Starting with the line that holds "Task: Click the 7,980円/月 price" and stopping after the line that holds "This screenshot has width=422, height=398.", repeat the lines below word for word, without the pictures.

■ **Data extracts**
- - -

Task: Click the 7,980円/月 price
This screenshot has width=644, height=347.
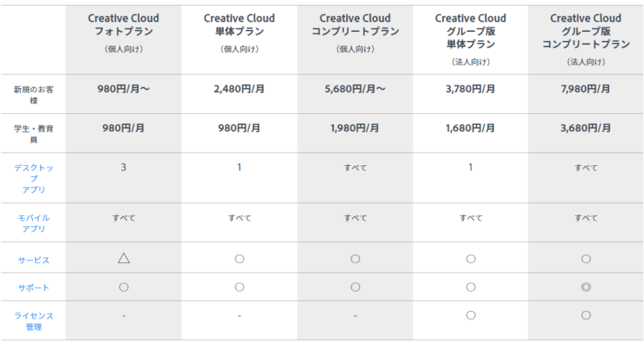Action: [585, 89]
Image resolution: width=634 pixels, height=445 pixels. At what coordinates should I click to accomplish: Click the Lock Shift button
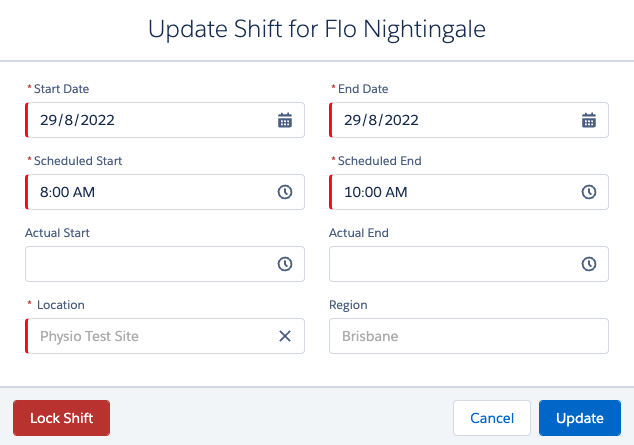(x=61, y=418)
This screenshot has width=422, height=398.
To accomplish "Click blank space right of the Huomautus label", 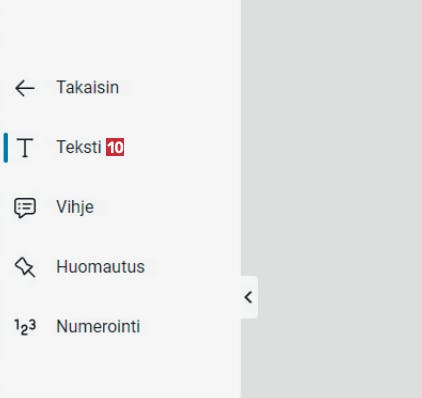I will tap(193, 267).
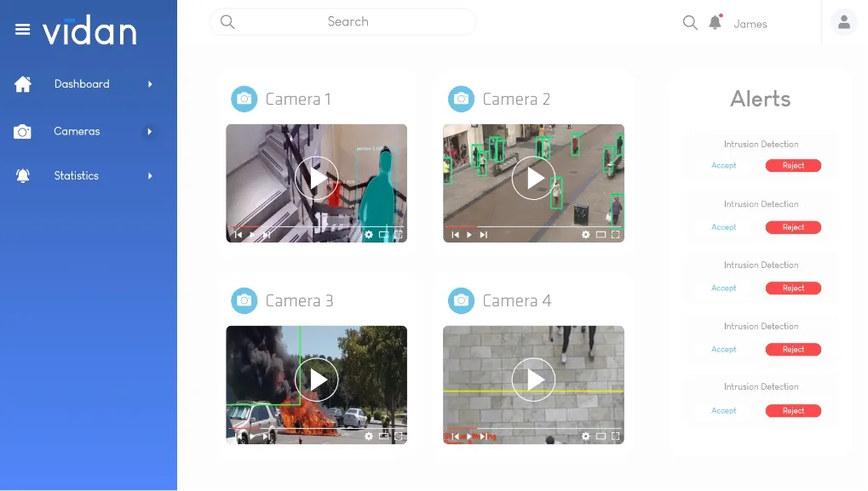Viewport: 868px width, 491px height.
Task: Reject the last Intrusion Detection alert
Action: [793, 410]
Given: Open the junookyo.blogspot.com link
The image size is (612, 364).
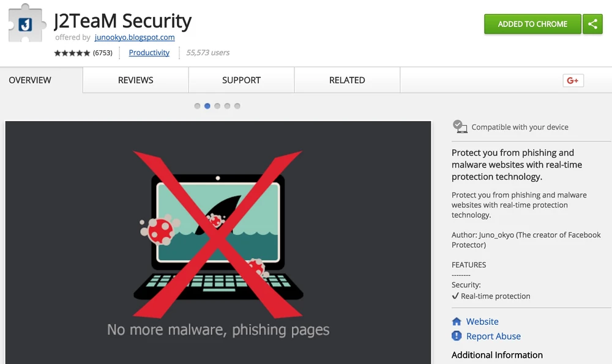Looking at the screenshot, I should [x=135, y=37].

- - -

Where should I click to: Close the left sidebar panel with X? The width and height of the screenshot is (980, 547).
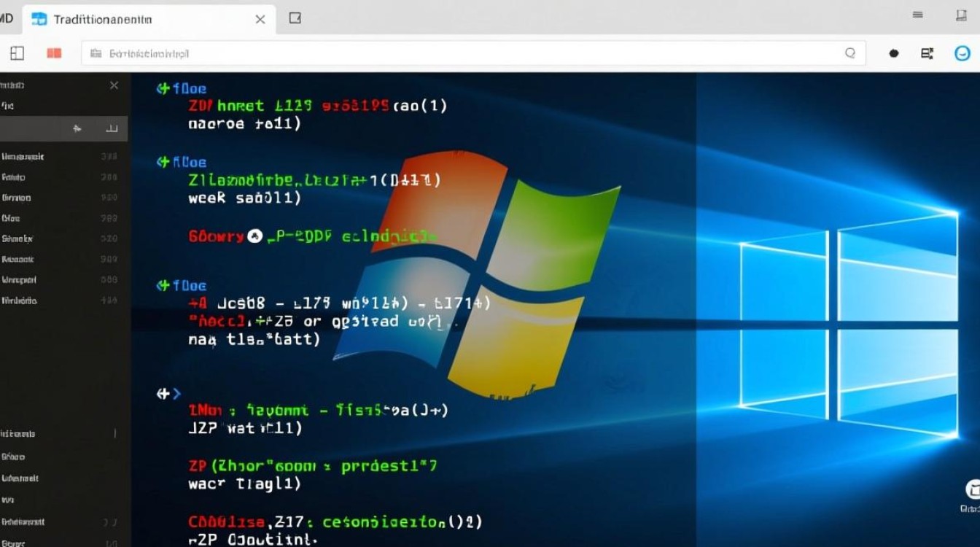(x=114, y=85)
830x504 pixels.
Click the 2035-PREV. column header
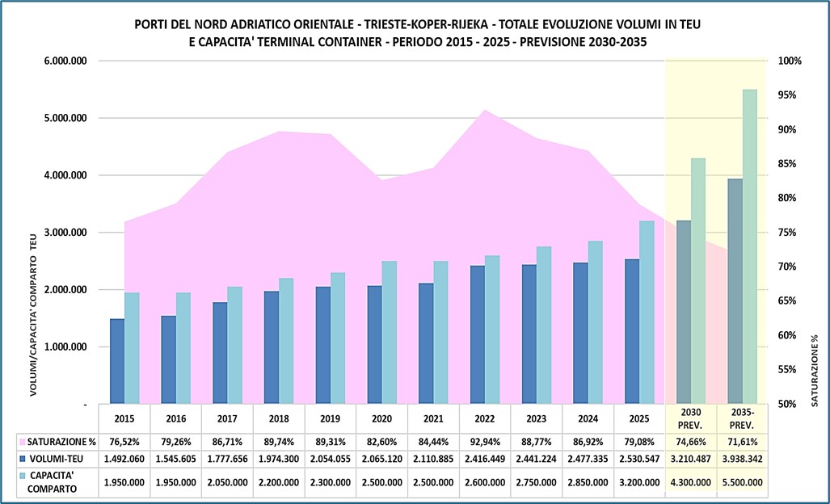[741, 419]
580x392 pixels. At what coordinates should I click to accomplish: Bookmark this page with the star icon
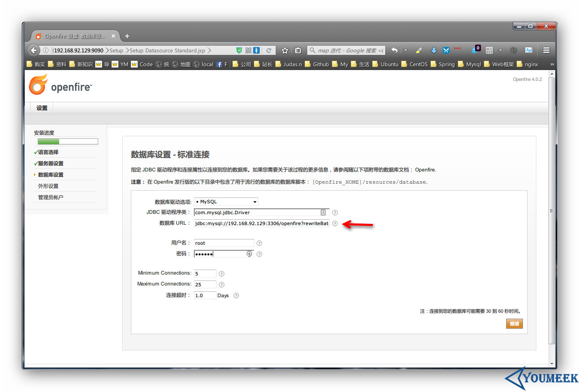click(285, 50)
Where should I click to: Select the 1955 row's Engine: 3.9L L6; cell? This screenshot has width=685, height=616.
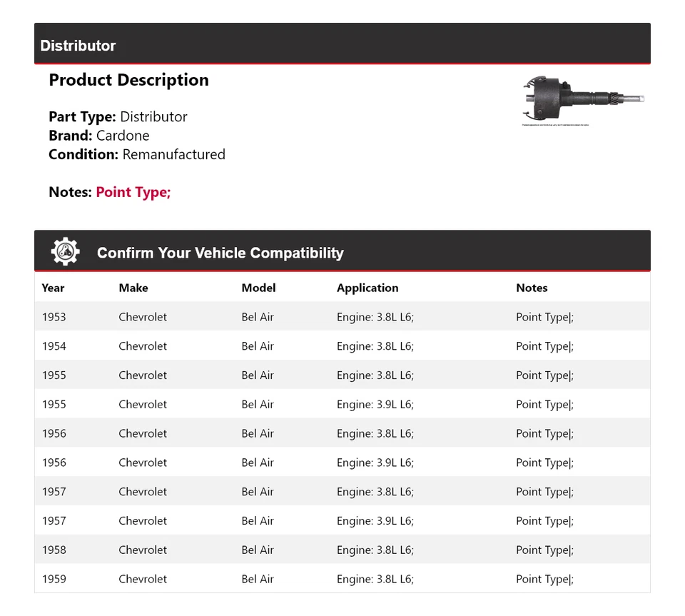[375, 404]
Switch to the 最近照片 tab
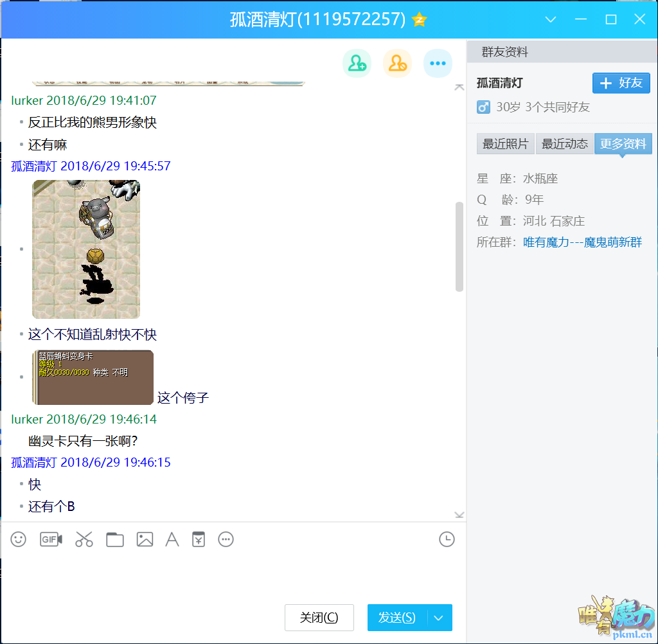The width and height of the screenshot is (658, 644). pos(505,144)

- - -

■ **Task result**
Task: Click the 7,980円/月 price
This screenshot has width=644, height=347.
Action: [585, 89]
Image resolution: width=634 pixels, height=445 pixels. At what coordinates should I click to accomplish: Click the Lock Shift button
(x=61, y=418)
This screenshot has width=422, height=398.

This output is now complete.